Getting The Appointment (or something like that)

(Today’s post was originally published in February. Enjoy)

It’s no secret that many salespeople who work by appointment calling on prospective customers struggle to get an audience—and just setting the initial appointment can be one of the hardest parts of the sales process. Today I want to address some things I’ve learned over the years that have made a huge difference for me and they will for you to—if you use them.

Understand that you and I could make a phone call to the exact same prospect five minutes apart selling the exact same product or service and one of us could get an appointment while the other “strikes out”, right? I believe it all boils down to one simple thing: the words we use. By changing the words we use we can drastically increase the percentage of appointments set in a call cycle.

I’m not talking about being deceptive; I’m talking about choosing good, positive words instead of ones that have proven to be less successful in setting the appointment.

For starters remove the word “appointment” from your vocabulary. Get rid of it TODAY! Just the word has negative connotations.

– Attorneys require appointments.
– You make a doctor’s appointment when you’re sick.
– You make an appointment with your dentist when you have a toothache.
– You make an appointment with a proctologist…well, never mind (see it’s VERY negative)

So, if you’re not going to use the “A word” what do we do? Replace it with this:

“I’d like to get on your calendar.” That’s it.

No longer are you going to ask a prospect for an appointment, rather you are going to try to “get on their calendar.” I learned this simple technique several years ago and the results are amazing. (I hope I am giving proper credit when I tell you I learned it from a book by the great Stephan Schiffman—at least I think that’s where it came from)

Next we are going to replace the phrase or verbiage about “presentations” with the word “visit”, as in “I’d like to get on your calendar one day next week and stop by to visit with you.”

People hate presentations. They love to visit. They visit with friends, family and neighbors. Heck, they probably sit around the kitchen table over coffee and visit.

Again, this changes NOTHING about what I’m going to do when I see them it just greatly enhances my chance to GET to see them.

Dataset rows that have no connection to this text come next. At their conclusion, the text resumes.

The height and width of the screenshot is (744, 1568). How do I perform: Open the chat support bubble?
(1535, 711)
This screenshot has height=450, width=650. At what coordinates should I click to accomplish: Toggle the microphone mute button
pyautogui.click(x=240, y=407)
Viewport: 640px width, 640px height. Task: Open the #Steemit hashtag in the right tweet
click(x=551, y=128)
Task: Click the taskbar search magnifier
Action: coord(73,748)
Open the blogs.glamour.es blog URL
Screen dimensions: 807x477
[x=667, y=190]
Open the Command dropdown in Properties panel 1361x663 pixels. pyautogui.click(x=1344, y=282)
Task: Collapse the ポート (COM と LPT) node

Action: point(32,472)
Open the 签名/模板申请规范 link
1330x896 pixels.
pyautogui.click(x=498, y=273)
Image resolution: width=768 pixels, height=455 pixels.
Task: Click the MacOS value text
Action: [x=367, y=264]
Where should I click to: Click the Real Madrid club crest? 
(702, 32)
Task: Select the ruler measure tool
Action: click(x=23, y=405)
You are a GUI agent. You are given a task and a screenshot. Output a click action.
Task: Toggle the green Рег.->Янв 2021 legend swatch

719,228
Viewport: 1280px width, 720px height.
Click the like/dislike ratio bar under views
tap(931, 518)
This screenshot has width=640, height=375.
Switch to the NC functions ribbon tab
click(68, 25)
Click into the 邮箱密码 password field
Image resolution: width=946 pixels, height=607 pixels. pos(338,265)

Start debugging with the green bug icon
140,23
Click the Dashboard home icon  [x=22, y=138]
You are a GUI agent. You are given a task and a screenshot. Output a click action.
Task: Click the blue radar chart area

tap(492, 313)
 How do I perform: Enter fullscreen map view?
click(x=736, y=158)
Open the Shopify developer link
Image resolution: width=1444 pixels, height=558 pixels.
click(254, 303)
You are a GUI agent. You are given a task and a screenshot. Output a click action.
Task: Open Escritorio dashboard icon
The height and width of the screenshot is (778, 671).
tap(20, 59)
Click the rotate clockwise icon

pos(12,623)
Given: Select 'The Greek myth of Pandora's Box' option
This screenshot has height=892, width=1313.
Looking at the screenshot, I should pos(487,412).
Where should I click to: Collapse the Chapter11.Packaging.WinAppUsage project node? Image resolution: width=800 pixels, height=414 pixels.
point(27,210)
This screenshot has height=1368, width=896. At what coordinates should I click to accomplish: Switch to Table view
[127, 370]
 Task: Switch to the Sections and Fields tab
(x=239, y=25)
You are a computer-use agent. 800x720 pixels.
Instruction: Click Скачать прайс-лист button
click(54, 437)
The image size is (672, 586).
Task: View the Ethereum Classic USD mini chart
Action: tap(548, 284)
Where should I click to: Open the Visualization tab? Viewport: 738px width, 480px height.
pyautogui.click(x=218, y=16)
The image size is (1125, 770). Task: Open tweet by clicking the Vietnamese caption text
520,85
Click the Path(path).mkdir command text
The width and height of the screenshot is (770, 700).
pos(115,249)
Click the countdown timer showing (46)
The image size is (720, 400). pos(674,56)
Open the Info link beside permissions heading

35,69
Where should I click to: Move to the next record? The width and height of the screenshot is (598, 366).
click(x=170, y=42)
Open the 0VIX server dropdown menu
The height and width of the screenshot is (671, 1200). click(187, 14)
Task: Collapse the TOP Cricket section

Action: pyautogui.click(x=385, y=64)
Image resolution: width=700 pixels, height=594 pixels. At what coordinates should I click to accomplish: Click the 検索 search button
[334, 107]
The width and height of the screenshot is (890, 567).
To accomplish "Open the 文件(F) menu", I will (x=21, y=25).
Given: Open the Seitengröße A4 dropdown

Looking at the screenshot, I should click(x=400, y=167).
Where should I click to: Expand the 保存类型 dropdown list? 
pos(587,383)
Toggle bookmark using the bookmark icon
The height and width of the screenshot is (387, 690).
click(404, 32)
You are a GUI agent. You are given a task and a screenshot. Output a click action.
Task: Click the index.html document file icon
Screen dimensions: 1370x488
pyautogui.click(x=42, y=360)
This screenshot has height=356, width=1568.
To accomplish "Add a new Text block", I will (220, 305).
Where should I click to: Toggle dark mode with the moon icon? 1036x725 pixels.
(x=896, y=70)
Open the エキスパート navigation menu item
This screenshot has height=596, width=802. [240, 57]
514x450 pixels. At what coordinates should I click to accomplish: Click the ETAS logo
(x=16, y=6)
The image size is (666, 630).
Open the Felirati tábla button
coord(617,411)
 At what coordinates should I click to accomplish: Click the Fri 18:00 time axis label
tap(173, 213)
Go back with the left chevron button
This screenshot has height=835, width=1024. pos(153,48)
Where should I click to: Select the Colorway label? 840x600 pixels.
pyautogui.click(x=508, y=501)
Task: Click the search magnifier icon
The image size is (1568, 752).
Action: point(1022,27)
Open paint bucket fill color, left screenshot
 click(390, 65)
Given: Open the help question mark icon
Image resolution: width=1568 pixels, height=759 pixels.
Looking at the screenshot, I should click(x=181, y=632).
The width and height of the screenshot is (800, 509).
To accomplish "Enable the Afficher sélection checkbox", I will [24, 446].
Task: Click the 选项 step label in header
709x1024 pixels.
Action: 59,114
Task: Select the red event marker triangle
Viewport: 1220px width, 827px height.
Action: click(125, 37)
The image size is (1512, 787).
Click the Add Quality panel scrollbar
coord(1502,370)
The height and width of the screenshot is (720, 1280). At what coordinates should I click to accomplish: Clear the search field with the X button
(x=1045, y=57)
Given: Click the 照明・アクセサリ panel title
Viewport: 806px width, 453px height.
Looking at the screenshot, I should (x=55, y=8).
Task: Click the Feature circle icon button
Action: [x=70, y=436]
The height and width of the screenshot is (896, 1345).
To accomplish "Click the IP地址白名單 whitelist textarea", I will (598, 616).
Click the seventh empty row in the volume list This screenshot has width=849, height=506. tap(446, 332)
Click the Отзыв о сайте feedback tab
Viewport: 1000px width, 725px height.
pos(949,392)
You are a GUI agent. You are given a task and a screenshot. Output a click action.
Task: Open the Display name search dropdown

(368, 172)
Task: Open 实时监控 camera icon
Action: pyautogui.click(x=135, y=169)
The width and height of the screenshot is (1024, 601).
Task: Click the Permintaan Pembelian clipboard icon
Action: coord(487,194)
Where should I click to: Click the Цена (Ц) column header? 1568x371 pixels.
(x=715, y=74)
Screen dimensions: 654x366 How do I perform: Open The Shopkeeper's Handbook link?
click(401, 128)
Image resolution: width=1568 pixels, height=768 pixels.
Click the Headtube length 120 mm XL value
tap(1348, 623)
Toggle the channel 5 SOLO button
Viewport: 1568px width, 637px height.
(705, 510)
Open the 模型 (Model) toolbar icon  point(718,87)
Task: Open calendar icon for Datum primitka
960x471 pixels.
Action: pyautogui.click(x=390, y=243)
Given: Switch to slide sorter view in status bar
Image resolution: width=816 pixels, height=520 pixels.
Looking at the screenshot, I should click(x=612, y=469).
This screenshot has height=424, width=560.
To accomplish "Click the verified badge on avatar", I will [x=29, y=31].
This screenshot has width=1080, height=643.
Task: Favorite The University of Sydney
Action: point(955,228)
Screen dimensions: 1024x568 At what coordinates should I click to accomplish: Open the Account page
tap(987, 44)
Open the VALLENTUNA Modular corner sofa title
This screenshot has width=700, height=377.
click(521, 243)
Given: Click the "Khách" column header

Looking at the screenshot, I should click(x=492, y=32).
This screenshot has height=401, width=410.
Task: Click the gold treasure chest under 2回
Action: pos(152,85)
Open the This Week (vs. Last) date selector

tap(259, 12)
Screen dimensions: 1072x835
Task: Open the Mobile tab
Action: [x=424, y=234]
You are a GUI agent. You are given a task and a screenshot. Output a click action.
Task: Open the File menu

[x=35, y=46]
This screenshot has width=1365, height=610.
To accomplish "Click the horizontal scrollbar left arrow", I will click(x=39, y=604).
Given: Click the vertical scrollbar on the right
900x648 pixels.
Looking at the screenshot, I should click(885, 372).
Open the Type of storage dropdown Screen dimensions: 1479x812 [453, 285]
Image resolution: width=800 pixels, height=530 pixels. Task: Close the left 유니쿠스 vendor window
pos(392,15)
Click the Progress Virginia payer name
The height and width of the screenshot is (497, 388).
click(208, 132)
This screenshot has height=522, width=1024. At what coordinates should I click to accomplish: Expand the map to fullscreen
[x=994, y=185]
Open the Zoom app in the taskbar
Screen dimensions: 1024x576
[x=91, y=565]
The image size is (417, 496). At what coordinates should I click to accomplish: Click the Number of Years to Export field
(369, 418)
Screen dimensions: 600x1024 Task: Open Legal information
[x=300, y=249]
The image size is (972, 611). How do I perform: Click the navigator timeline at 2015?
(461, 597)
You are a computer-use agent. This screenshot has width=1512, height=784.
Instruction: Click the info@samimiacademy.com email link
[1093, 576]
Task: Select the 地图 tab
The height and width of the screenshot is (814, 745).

So, the conversation would go something like this (I like to be very low-key and not sound like every other salesperson that calls on someone) “Hey, Mr. Smith this is Butch Bellah calling from Sales Power Tips and I wanted to see if I could get on your calendar for one day next week and visit with you for a few minutes?”

One of the main things is that when I deliver this sentence, I don’t sound like I am asking a question. My voice inflection is such that I EXPECT to “get on his calendar”.

Write it down. Rehearse it and make it sound natural. You will be amazed by the results.